> [Data for this task]
--
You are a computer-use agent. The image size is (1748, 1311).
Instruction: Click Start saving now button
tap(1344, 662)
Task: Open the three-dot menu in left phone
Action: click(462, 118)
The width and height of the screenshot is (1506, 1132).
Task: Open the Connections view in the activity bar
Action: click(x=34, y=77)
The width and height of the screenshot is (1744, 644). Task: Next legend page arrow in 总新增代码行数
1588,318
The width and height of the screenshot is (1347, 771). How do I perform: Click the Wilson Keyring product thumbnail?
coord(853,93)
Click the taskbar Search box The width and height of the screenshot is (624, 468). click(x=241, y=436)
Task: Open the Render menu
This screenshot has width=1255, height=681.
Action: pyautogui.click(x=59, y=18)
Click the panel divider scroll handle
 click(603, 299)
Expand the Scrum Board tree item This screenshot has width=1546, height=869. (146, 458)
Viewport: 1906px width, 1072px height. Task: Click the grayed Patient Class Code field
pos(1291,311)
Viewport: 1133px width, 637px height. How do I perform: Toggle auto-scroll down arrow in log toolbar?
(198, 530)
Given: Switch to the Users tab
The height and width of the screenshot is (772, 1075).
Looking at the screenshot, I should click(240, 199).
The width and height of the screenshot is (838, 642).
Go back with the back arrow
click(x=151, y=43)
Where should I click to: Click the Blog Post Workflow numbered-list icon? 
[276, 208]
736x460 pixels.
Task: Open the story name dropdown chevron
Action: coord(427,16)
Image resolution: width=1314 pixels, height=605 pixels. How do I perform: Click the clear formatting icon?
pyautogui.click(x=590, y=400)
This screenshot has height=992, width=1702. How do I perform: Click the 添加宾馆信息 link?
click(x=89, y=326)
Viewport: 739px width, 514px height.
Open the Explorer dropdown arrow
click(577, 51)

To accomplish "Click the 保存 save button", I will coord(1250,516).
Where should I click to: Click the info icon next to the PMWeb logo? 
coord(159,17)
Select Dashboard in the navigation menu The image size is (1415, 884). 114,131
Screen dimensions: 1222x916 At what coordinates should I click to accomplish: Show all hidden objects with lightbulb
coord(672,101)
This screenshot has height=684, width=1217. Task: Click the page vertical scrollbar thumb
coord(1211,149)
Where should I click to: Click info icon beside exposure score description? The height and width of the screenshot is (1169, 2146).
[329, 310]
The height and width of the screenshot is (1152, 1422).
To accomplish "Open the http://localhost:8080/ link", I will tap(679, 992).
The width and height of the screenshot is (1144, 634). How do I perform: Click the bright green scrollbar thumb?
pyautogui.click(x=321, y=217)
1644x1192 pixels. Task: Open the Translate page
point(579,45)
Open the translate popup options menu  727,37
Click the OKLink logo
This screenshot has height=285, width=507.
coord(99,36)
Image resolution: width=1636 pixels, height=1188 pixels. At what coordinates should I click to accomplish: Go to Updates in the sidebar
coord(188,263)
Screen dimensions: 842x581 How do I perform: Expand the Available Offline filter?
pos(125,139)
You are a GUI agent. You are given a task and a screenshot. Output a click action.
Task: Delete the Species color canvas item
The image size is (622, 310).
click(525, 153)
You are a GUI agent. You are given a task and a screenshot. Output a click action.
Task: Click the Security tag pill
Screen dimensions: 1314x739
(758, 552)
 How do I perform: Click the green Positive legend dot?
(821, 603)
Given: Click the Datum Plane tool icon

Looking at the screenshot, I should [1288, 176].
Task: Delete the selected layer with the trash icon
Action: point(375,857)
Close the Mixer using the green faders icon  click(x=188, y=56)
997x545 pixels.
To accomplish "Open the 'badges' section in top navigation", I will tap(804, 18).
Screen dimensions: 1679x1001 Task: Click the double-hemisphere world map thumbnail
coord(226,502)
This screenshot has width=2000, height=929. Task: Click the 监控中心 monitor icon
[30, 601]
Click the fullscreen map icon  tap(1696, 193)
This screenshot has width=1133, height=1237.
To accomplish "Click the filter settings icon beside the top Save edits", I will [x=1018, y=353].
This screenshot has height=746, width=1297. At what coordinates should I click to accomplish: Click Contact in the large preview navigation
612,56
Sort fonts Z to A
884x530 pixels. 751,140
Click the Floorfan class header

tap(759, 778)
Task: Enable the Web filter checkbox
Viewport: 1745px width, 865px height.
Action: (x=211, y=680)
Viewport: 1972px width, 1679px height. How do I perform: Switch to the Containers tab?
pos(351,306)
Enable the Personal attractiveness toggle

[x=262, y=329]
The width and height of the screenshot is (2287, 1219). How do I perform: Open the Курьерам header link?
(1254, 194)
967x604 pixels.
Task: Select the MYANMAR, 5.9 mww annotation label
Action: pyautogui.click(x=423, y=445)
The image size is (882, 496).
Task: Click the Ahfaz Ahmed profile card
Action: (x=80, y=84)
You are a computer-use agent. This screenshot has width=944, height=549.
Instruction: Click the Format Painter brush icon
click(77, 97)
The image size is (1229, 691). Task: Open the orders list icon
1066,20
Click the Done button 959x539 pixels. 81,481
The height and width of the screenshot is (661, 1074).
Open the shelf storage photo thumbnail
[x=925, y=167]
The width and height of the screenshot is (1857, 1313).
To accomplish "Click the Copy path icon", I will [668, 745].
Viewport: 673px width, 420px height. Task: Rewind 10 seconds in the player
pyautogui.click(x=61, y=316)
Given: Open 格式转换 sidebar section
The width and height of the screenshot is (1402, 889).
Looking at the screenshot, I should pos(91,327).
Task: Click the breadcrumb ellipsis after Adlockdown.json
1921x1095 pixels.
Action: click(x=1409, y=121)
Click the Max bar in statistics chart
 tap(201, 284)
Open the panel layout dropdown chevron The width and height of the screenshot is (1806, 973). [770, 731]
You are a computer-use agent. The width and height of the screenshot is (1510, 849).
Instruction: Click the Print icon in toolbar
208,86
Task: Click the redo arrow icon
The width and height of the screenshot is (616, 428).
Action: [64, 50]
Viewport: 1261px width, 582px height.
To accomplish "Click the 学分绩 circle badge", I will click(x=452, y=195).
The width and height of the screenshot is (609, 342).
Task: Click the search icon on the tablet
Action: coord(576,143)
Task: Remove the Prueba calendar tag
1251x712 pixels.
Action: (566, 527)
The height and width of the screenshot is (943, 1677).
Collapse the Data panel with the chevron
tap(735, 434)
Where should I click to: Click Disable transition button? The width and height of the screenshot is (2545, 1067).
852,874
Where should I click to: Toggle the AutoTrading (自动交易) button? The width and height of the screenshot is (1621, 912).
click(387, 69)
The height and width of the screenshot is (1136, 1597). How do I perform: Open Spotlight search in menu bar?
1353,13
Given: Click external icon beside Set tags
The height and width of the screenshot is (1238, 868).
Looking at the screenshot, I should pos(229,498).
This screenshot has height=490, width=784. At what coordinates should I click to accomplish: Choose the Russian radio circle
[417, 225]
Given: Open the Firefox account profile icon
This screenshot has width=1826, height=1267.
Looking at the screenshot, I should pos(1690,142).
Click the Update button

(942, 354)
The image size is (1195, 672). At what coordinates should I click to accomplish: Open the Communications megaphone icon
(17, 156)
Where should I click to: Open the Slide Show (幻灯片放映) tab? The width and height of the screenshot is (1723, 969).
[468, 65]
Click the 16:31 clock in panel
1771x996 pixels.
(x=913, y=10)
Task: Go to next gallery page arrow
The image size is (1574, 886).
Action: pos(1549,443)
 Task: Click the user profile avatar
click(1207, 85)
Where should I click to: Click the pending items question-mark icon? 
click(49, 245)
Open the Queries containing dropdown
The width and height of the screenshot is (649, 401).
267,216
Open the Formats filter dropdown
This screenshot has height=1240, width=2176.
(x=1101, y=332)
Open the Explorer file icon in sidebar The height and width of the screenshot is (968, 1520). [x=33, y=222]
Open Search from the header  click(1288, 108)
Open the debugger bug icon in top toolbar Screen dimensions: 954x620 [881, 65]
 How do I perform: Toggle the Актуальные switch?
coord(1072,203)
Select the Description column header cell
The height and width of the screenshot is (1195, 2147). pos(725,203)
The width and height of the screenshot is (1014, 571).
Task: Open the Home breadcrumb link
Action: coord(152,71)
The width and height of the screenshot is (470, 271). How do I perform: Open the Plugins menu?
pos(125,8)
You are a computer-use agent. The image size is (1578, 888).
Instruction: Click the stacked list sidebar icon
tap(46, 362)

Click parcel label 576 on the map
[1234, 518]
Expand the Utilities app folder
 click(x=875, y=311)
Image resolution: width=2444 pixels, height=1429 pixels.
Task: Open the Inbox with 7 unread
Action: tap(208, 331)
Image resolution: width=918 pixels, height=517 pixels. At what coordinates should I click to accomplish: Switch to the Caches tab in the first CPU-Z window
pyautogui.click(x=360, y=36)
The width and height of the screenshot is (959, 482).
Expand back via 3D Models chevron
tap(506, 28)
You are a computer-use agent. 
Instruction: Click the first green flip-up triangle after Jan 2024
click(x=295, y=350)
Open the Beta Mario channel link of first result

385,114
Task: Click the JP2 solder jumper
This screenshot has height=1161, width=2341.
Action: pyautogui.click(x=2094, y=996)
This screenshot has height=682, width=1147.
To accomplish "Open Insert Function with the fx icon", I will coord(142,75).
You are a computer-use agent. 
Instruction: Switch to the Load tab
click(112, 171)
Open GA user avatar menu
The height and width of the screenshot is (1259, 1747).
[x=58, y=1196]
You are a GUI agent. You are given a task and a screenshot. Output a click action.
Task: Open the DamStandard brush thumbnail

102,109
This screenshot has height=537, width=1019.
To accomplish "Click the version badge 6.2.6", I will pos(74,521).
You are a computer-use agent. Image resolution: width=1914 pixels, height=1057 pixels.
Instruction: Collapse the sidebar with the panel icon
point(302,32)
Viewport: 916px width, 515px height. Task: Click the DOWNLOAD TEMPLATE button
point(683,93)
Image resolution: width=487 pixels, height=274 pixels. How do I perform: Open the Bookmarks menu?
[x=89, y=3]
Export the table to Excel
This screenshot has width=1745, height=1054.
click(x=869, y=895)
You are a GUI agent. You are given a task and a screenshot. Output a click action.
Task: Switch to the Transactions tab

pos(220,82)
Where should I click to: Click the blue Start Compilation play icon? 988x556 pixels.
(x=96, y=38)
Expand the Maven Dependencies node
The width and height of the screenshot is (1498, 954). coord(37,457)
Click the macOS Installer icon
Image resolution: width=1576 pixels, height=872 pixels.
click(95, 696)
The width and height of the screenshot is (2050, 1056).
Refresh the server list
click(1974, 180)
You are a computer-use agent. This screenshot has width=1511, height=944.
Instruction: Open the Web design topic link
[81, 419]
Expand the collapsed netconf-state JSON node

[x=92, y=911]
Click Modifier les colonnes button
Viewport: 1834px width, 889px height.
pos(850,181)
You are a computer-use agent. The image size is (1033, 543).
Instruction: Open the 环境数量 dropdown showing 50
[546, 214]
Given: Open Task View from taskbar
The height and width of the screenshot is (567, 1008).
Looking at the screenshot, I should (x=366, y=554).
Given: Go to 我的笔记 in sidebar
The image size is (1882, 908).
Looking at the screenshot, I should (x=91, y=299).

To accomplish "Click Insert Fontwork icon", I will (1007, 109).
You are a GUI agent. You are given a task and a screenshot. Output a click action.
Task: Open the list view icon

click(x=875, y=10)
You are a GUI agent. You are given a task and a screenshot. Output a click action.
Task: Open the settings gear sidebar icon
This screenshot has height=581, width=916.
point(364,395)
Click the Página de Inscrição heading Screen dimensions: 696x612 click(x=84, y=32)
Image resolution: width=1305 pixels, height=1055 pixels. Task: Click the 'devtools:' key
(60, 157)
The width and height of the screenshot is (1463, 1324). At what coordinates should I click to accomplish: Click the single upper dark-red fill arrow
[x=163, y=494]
--
Every line of the material that holds "taskbar" should be copied out as the answer.

Click the taskbar Search box The width and height of the screenshot is (624, 468). click(x=241, y=436)
Given: Open Task View from taskbar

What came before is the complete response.